The majority erroneously analogized collecting DNA samples to a search incident to arrest and identification. Search Incidents to Arrest are for the safety of the police and jail population, i.e. to make sure that the arrestee doesn’t have any weapons or dangerous items that he may be bringing into the jail (and to protect police from claims of lost or damaged property). The identification claim is also bogus in that not only did they have sufficient information as to who King was, but the DNA sample was not completed until after his arraignment (three days after his arrest) and by the time the DNA sample was taken, collected, sent off for lab analysis and returned, several months had passed. Clearly they were searching King for evidence of a crime that a) was unknown at the time, and b) they did not have probable cause to believe he committed it. The ruling flies in the face of the very safeguards that the Fourth Amendment provides. Yes, it will aid in the solving of crimes, but it will also result in the government becoming more powerful and more intrusive which means we all lose more privacy. For these reasons the Court’s decision is wrong.

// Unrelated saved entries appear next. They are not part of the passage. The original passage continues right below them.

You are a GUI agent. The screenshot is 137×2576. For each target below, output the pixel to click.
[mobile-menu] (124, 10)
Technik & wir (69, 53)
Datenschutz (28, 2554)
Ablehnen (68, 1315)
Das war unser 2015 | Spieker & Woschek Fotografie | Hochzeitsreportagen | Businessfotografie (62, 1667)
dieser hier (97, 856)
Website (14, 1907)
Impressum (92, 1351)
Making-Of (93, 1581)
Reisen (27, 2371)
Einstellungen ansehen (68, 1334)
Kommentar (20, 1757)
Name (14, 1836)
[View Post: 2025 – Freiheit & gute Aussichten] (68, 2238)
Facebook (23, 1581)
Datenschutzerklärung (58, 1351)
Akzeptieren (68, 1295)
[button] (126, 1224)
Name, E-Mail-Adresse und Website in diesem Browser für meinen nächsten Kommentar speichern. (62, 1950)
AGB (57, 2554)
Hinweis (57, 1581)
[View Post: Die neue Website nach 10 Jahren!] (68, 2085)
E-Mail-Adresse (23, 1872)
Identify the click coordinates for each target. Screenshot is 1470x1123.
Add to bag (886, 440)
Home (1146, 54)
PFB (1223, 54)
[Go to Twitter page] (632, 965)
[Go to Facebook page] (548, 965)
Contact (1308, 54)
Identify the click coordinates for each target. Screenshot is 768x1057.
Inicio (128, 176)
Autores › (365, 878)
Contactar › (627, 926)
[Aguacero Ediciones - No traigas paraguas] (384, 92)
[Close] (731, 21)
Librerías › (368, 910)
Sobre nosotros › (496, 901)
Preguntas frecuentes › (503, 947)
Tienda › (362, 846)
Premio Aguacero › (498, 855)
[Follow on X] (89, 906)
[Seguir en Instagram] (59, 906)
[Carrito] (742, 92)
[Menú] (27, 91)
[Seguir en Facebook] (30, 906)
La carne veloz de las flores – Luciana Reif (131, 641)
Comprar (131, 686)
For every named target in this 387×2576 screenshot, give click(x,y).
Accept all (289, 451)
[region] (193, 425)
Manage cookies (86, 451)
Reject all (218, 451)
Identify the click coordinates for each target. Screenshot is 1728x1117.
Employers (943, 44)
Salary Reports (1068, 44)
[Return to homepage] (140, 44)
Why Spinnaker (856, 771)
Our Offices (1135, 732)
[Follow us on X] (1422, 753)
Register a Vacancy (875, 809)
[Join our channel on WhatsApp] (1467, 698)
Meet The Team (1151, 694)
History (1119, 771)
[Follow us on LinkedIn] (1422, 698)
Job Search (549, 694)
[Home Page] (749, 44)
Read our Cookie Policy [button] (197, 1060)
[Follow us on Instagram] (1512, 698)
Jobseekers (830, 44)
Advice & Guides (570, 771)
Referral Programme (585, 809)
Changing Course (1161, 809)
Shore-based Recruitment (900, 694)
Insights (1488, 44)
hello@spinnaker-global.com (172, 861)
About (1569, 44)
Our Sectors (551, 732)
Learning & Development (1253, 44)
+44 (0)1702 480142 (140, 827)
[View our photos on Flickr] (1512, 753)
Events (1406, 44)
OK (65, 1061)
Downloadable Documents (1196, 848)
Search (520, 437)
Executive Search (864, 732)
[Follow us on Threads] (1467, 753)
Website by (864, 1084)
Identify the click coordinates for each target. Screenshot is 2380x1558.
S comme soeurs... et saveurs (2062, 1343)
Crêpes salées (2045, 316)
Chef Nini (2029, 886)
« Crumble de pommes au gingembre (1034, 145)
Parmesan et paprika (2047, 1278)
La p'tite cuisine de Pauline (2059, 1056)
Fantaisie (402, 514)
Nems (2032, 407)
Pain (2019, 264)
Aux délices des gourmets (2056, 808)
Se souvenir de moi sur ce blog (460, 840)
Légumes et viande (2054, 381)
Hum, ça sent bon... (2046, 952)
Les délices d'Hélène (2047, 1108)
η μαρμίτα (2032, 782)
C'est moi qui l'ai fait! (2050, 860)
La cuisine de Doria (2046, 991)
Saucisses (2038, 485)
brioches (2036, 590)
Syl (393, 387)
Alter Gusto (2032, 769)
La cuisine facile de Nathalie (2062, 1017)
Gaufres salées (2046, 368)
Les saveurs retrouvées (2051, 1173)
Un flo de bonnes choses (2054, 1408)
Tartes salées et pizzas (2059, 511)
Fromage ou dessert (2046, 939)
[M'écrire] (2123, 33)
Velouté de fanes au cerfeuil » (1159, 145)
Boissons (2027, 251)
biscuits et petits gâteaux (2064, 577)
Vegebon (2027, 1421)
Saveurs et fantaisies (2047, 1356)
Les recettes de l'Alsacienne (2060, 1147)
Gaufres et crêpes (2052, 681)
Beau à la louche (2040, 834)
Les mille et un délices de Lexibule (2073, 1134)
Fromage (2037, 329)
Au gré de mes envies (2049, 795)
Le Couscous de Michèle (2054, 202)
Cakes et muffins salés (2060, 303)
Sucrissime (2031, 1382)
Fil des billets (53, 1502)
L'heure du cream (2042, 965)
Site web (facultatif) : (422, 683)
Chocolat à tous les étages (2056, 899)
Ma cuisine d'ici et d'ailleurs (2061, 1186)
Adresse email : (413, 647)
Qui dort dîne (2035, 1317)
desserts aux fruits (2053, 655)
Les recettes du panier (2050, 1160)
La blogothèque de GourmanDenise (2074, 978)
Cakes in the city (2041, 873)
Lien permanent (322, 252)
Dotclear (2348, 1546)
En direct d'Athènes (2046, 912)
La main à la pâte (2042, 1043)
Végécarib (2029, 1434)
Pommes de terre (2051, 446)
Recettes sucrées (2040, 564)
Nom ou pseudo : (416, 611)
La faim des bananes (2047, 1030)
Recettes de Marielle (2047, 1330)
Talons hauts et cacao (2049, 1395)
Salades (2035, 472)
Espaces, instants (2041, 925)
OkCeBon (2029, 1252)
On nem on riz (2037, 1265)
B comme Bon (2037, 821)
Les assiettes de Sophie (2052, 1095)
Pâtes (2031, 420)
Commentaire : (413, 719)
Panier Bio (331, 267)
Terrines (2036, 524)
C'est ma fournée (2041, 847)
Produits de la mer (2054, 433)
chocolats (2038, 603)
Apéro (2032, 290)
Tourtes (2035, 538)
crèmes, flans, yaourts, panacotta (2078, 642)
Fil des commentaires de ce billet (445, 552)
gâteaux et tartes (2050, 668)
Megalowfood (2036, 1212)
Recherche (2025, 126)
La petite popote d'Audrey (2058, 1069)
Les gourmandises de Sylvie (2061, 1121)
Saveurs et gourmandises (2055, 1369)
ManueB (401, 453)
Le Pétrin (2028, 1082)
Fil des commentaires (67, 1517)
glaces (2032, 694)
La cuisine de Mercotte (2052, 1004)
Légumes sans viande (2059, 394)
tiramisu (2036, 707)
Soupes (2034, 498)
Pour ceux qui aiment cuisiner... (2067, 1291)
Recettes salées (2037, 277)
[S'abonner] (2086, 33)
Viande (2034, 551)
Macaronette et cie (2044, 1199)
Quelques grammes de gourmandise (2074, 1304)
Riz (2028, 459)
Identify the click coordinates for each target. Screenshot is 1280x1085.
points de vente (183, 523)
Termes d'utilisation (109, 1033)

The ends do not justify the means.
This is troubling as it is surprising since the Court had seemingly been swinging in the direction of protecting against unreasonable search and seizures the last couple of years. Currently, the Michigan legislature has bills pending that would require anyone arrested for a felony to submit to DNA testing for the purposes of identification.
What say you?
 Maryland v King, 133 S Ct 1958 (2013) In US v Jones, 132 S Ct 945 (2012), the Court held that the police using a GPS device on a car to track a suspect was un-Constitutional. InFlorida v Jardines, 133 S Ct 1409 (2013), the Court held that if the police, without a warrant, bring a drug dog to your house that is a trespass.  2013 MI SB 105, 106, and 107.